Stored data
+++

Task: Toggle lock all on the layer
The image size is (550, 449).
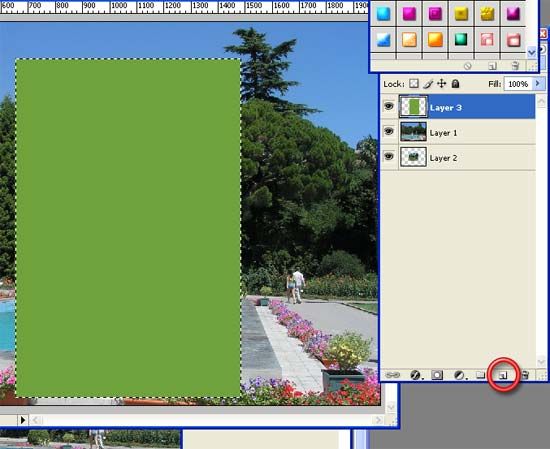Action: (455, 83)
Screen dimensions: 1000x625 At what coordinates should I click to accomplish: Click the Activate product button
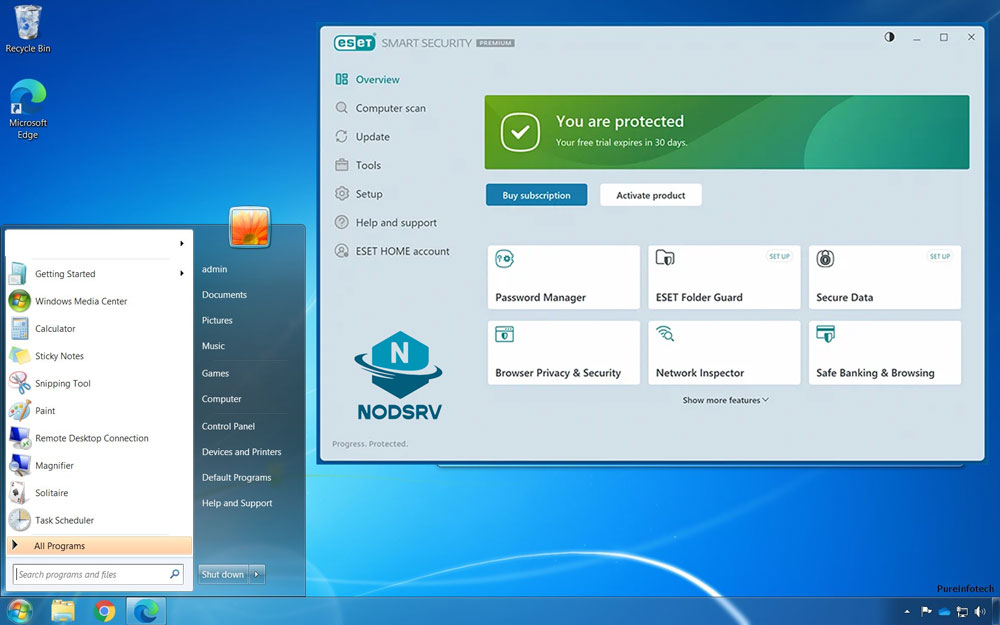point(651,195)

+++

[Exercise instructions]
With images left out, the data must be transcribed exactly.

[Output]
Task: Toggle lock all on the layer
The image size is (550, 449).
Action: (455, 83)
Screen dimensions: 1000x625 At what coordinates should I click to accomplish: Click the Activate product button
point(651,195)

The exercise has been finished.